Meskipun tidak diatur berapa tahun maksimal dan minimal berapa lama seorang pejabat menjadi penjabat bupati, namun disarankan Liando, gubernur dapat melakukan evakuasi setiap 5 bulan.
“Dengan mempertimbangkan penilaian dan masukan DPRD setempat,” kata Liando.
Tugas pertama yang harus dilakukan penjabat bupati, kata Liando, pertama melakukan konsolidasi birokrasi. Penjabat harus mengenal karakter dan budaya birokrasi di mana dia ditempatkan.
“Harus tahu kemampuan SDM yang dimiliki birokrasinya.

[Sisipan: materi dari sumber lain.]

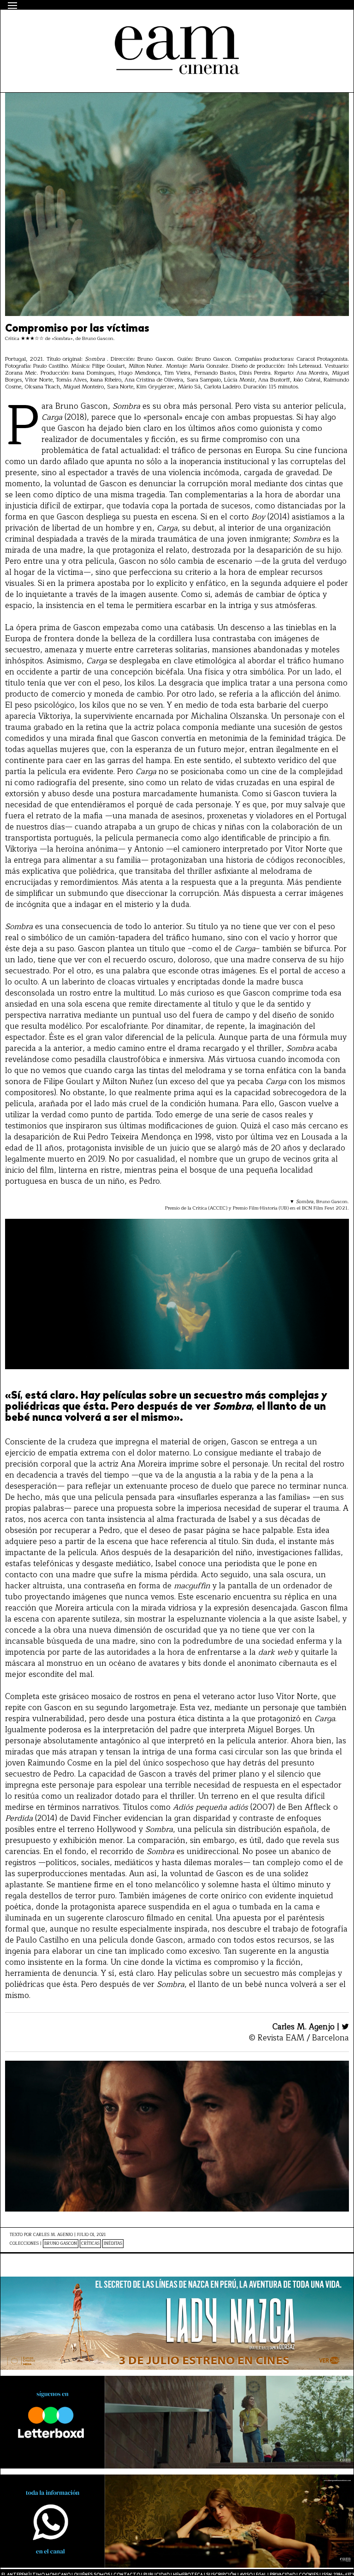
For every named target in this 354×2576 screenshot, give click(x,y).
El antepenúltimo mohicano (126, 26)
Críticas (90, 2243)
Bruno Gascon (60, 2243)
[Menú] (12, 5)
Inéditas (113, 2243)
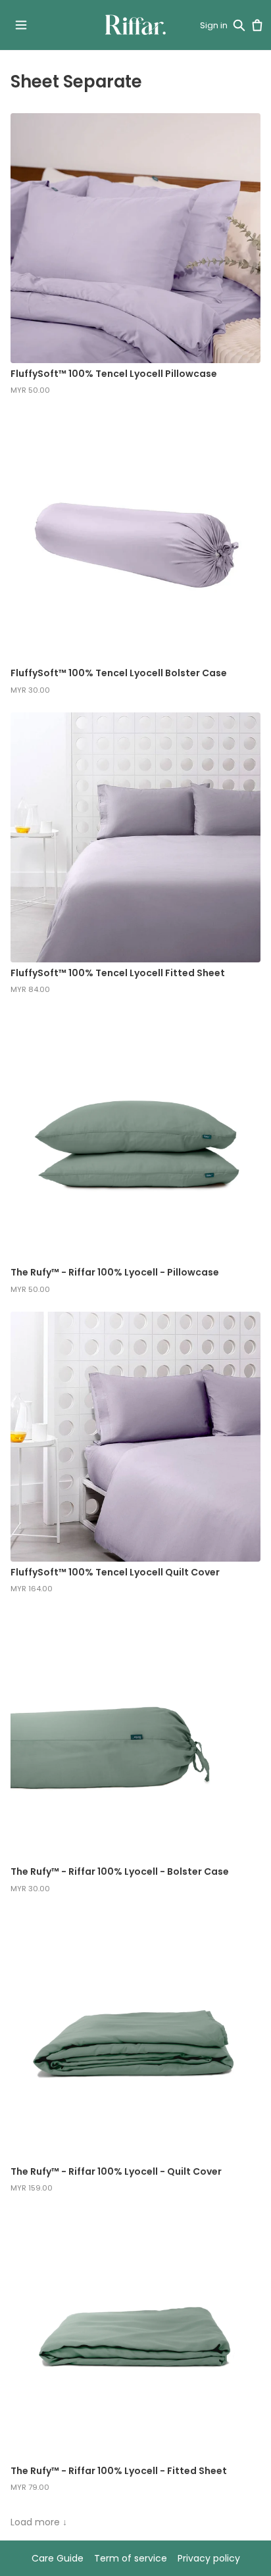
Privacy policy (209, 2558)
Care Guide (58, 2558)
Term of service (130, 2558)
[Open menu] (21, 25)
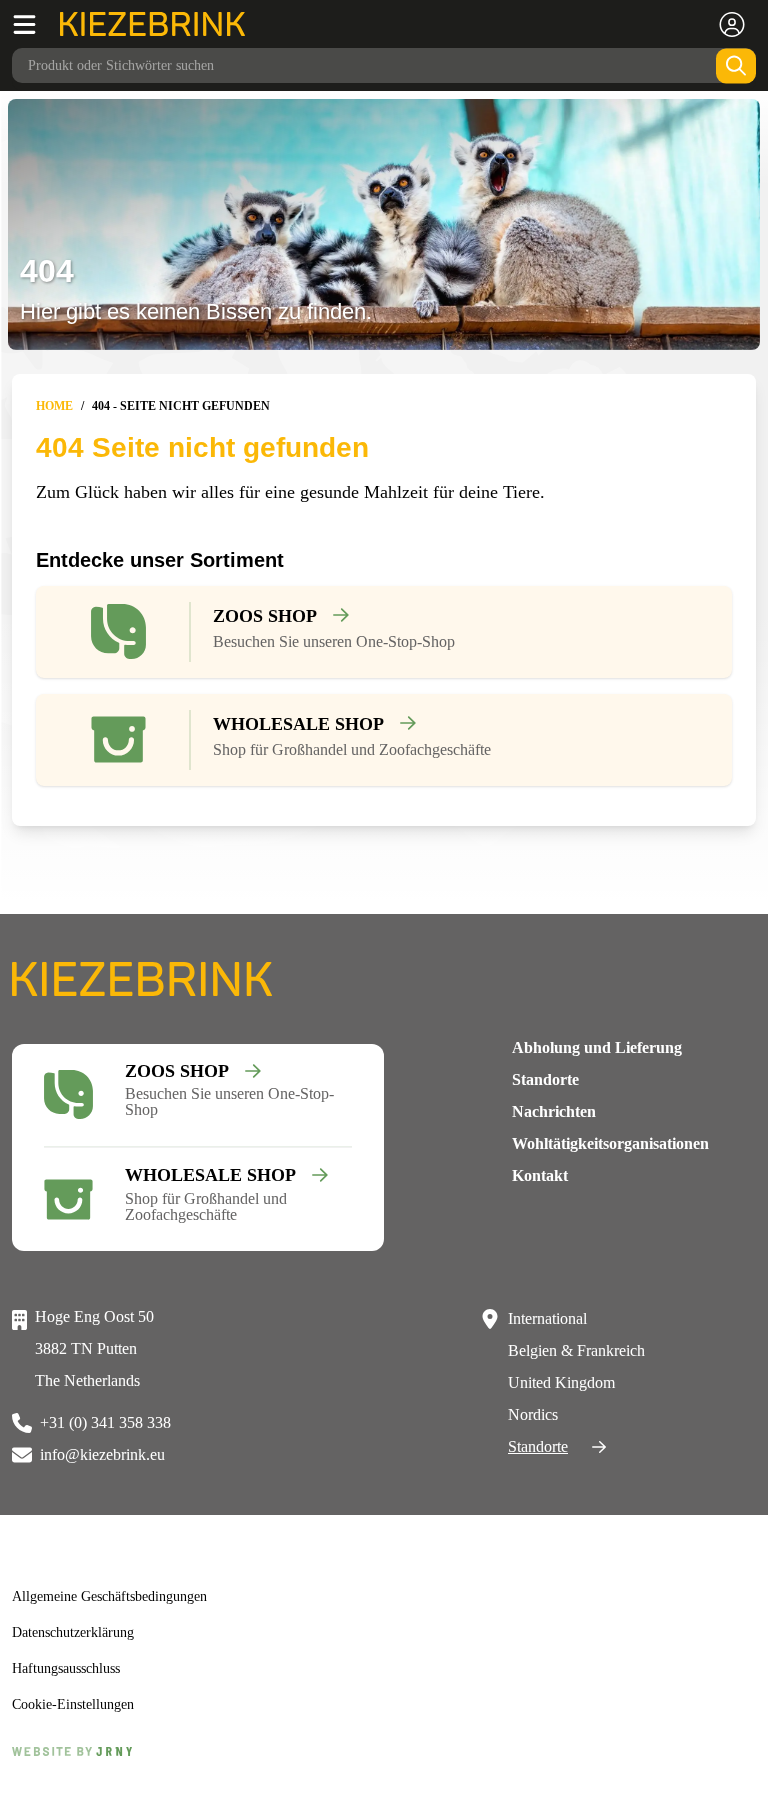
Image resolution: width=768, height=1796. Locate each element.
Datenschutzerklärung (82, 1633)
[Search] (736, 65)
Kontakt (540, 1175)
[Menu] (36, 24)
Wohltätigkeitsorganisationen (610, 1143)
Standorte (545, 1079)
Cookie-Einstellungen (78, 1705)
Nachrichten (554, 1111)
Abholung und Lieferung (597, 1047)
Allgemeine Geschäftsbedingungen (122, 1597)
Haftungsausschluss (76, 1669)
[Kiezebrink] (152, 24)
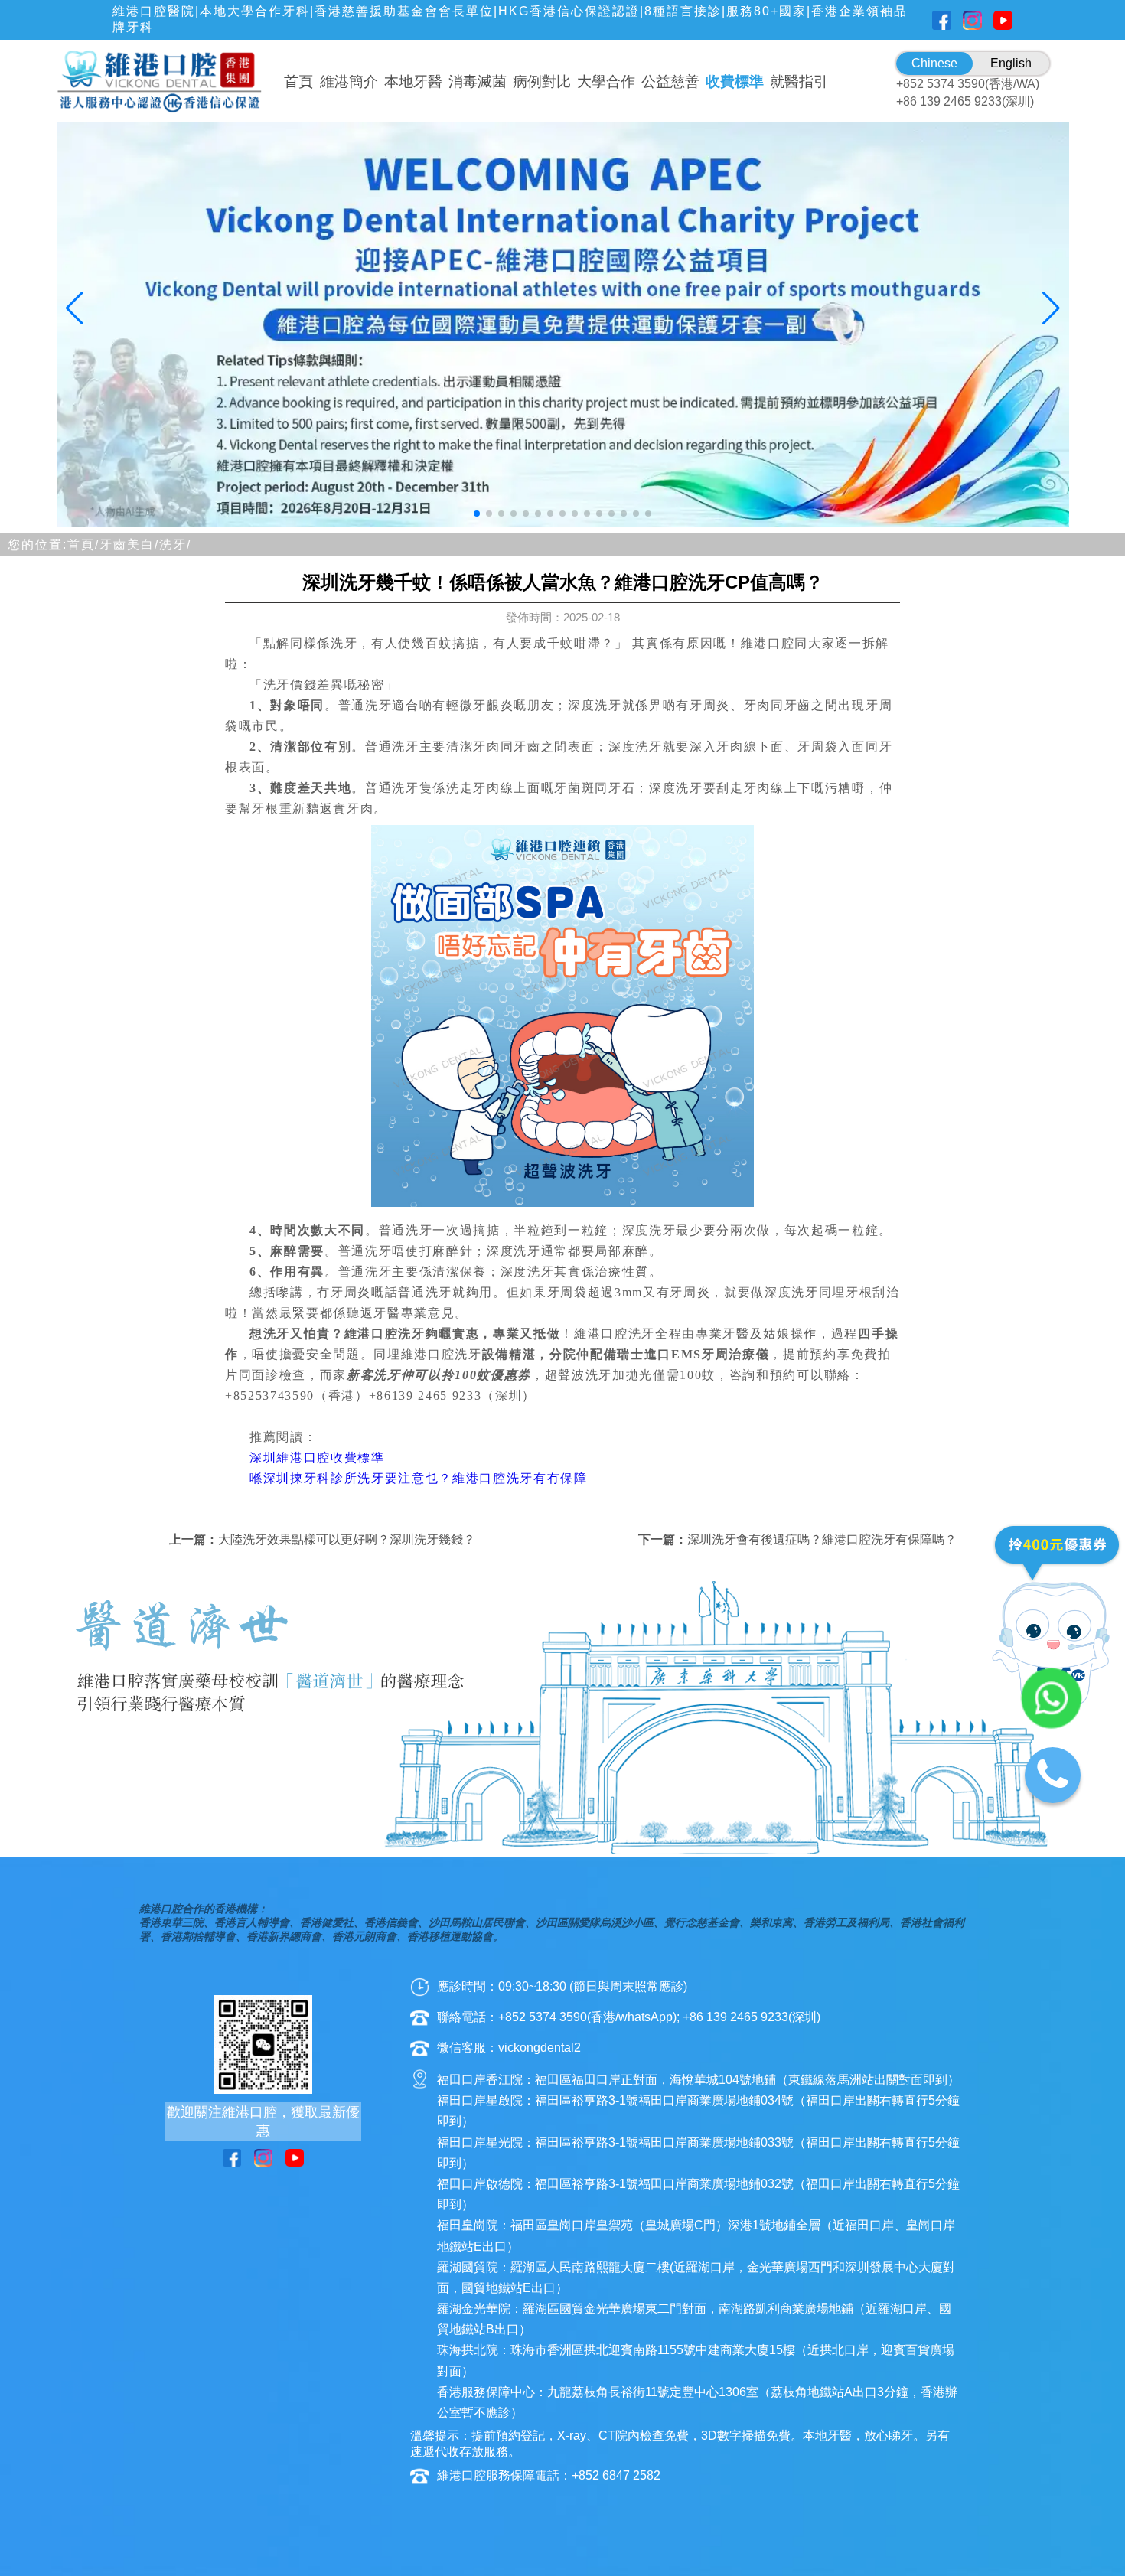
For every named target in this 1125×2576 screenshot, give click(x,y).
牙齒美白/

Hambatan dan kekuatan yang dimiliki jajaran birokrasinya,” tutur Liando.
Kedua, komunikasi politik dengan DPRD sebagai mitra kerja penjabat bupati.
“Tanpa relasi yang baik dengan DPRD maka sehebat apapun yang dimiliki seorang penjabat tidak akan berarti apa-apa jika komunikasi politik tidak dibangun dengan DPRD,” kata Liando.
Ketiga, adaptasi sosial. Penjabat harus langsung terjun ke masyarakat. Sebab tidak semua masyarakat mengenal siapa penjabat bupati.
“Apalagi penjabat bupati tidak melalui proses pemilihan langsung (by election) tetapi hanya ditunjuk (by appointed),” pungkas Ferry Liando.